A new high school was constructed on the site of the original building, which opened in 2004. The school is one of the most expensive standing in Massachusetts and is adjacent to the district's middle school, the Silver Lake Middle School.

The 1955 high school building stood until 2005 when it was torn down; however, the original football field, Sirrico Field, remains.

The school was cited in Boston magazine as being one of the 2008 fifty top schools in eastern Massachusetts.

==Athletics==

The name for the Silver Lake teams is the Lakers.

Tony Sirrico, who had taught and coached at Pembroke High School in the 1950s became the first athletic director at Silver Lake. He also coached football and baseball at Silver Lake. In 1955 Silver Lake was a Division III school in the South Shore Conference. In 1966 it moved up to Division II and joined the Old Colony League. In 1986 it moved to Division I. The school has a football program (1980 Division III Super Bowl Champions) and was regionally known for excelling in basketball (in which it won a state title in 1960, coached by future Boston Celtics assistant coach John Killilea), hockey (in which it reached the Division II Eastern Mass Finals in 1977) and soccer (in which it won a state title in 1988).

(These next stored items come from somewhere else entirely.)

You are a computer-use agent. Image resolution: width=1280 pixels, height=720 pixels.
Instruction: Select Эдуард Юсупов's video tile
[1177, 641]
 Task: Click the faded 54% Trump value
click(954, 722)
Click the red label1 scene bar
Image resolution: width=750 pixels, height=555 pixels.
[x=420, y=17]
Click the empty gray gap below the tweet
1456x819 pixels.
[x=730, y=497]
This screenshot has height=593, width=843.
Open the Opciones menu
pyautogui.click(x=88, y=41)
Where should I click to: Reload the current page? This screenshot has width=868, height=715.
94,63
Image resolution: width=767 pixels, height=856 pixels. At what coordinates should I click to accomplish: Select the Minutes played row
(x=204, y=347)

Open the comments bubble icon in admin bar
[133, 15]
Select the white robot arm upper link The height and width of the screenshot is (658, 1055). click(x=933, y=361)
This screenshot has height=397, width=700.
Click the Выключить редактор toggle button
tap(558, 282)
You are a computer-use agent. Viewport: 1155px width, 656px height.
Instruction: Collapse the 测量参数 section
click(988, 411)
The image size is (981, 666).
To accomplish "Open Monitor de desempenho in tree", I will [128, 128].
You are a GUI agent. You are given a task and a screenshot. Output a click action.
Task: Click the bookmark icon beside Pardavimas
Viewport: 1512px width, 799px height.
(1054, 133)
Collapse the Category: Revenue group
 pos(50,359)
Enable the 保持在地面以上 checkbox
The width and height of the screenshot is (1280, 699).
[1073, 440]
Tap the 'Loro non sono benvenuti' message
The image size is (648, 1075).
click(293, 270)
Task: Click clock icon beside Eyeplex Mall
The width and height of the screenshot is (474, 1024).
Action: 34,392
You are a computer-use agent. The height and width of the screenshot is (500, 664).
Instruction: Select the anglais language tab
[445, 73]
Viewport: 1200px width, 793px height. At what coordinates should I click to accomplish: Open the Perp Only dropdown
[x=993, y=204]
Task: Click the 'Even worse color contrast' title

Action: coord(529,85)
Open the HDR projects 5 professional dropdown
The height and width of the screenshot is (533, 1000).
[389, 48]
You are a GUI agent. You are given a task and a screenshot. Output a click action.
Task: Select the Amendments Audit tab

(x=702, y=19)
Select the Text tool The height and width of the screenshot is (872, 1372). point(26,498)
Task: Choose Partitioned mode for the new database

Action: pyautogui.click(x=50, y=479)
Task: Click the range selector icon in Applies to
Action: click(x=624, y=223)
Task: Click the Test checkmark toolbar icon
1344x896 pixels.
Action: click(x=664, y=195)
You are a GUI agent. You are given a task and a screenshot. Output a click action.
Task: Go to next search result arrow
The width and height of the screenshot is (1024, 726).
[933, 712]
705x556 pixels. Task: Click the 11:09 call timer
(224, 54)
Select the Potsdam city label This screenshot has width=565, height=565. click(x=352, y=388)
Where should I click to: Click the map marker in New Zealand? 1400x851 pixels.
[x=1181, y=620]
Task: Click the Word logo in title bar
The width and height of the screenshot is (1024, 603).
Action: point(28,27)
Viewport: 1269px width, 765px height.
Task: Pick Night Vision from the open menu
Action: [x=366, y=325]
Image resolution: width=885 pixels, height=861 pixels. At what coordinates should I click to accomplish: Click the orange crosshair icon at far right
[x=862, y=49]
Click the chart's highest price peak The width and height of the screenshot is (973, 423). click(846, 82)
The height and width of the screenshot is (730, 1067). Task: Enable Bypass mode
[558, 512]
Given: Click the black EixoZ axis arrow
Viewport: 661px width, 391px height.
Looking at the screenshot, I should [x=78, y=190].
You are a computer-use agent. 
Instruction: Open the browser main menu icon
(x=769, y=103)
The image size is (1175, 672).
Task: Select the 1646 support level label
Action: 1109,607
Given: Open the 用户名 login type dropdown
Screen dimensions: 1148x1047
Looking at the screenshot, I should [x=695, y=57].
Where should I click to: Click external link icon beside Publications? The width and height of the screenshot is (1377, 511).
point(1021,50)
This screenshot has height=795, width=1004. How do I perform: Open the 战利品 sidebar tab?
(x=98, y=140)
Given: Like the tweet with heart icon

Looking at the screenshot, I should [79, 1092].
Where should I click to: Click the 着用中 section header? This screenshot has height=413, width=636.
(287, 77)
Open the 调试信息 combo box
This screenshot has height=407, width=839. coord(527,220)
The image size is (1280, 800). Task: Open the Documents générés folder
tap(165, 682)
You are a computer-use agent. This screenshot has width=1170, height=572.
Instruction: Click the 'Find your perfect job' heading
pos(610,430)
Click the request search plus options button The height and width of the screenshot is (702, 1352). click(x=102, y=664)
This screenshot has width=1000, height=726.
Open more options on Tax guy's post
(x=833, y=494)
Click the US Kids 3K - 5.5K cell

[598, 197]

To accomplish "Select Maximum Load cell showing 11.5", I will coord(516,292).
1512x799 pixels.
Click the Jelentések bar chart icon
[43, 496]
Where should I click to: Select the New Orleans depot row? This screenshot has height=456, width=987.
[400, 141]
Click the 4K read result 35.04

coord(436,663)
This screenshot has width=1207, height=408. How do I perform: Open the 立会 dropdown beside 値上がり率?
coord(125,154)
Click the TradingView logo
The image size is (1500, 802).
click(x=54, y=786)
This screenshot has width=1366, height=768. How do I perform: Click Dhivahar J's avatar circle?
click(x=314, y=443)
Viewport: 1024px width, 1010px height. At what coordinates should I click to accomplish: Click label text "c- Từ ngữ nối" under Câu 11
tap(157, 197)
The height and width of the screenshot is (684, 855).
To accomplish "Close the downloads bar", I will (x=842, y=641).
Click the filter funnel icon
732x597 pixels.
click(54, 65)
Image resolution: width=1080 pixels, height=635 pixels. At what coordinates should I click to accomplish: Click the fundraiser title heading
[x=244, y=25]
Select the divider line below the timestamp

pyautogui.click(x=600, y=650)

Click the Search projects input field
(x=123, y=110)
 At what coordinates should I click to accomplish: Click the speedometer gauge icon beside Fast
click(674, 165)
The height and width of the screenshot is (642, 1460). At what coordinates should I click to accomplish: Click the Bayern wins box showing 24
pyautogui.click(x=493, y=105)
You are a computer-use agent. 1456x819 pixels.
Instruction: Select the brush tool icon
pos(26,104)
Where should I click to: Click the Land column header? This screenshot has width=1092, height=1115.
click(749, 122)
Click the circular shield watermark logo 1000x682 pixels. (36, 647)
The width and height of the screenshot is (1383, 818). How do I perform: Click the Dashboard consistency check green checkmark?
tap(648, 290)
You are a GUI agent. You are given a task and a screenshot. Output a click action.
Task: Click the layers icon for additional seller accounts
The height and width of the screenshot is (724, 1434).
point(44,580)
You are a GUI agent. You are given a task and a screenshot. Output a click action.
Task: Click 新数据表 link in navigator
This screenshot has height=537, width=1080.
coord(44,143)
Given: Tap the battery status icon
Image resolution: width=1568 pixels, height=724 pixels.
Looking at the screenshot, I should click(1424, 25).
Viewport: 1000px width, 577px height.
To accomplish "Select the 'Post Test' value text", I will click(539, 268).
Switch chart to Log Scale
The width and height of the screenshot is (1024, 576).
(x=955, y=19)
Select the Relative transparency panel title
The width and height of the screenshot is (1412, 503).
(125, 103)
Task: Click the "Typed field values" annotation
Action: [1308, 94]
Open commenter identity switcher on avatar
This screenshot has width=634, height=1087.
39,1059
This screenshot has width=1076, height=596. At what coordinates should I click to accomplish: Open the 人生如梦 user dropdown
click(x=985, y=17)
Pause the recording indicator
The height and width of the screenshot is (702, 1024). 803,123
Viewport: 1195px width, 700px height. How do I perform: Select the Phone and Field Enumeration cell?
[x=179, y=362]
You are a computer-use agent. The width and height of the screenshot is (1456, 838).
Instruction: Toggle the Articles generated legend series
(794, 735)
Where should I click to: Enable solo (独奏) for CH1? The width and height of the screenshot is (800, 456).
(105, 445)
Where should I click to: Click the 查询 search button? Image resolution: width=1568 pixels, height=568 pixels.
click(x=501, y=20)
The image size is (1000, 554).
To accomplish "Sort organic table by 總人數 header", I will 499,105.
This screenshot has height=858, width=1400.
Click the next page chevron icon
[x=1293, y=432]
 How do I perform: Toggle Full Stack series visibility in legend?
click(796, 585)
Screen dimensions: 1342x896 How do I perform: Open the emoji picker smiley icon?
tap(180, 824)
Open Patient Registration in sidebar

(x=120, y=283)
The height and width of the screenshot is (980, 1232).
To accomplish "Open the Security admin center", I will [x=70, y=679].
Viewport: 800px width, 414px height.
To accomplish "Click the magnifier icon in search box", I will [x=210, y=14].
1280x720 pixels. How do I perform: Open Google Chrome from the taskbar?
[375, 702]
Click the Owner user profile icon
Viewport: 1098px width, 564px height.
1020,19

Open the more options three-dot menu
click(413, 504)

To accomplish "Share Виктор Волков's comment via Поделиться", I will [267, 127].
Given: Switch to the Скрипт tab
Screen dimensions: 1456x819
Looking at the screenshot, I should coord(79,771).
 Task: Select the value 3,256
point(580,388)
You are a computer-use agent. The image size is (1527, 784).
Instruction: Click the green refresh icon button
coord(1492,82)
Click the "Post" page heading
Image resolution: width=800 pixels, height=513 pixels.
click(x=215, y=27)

In 2005, after the withdrawal of the town of Pembroke, Silver Lake began competing in Division II. The Lakers now compete in the Patriot League of southeastern Massachusetts.

For most of its existence, Silver Lake's chief rival was Plymouth-Carver High School, until the breakup of Plymouth-Carver into three separate high schools in 1988; thereafter, until the district's demerger, its chief rival was Bridgewater-Raynham Regional High School. The most notable current school rivalries are with Pembroke High School and Duxbury High School.

==Notable alumni==
- Vinny deMacedo, class of 1983 - former Massachusetts state legislator.
- Ben Edlund, class of 1986 - creator of The Tick comic book series, co-creator of science-fiction television show Firefly, and former writer and executive producer on the television show Supernatural.
- Eric Flaim, class of 1985 - four-time Olympian (1988, 1992, 1994, 1998), two-time silver medalist (1500 meter long track, 1988; 5000 meter short track relay, 1994); first American to medal in two different Winter Olympic sports.
- Tim Murphy, class of 1974 - Harvard football coach.
- Joe Proctor, class of 2003 - UFC fighter.
- Pat Seltsam, class of 1982 - World Cup silver medalist speedskater.
- Kevin Stevens, class of 1983 - NHL All-Star left winger, two-time Stanley Cup champion with Pittsburgh Penguins.
- Buddy Teevens, class of 1974 - Dartmouth and Stanford football coach.
- Cleon Turner, class of 1963 - former Massachusetts state legislator.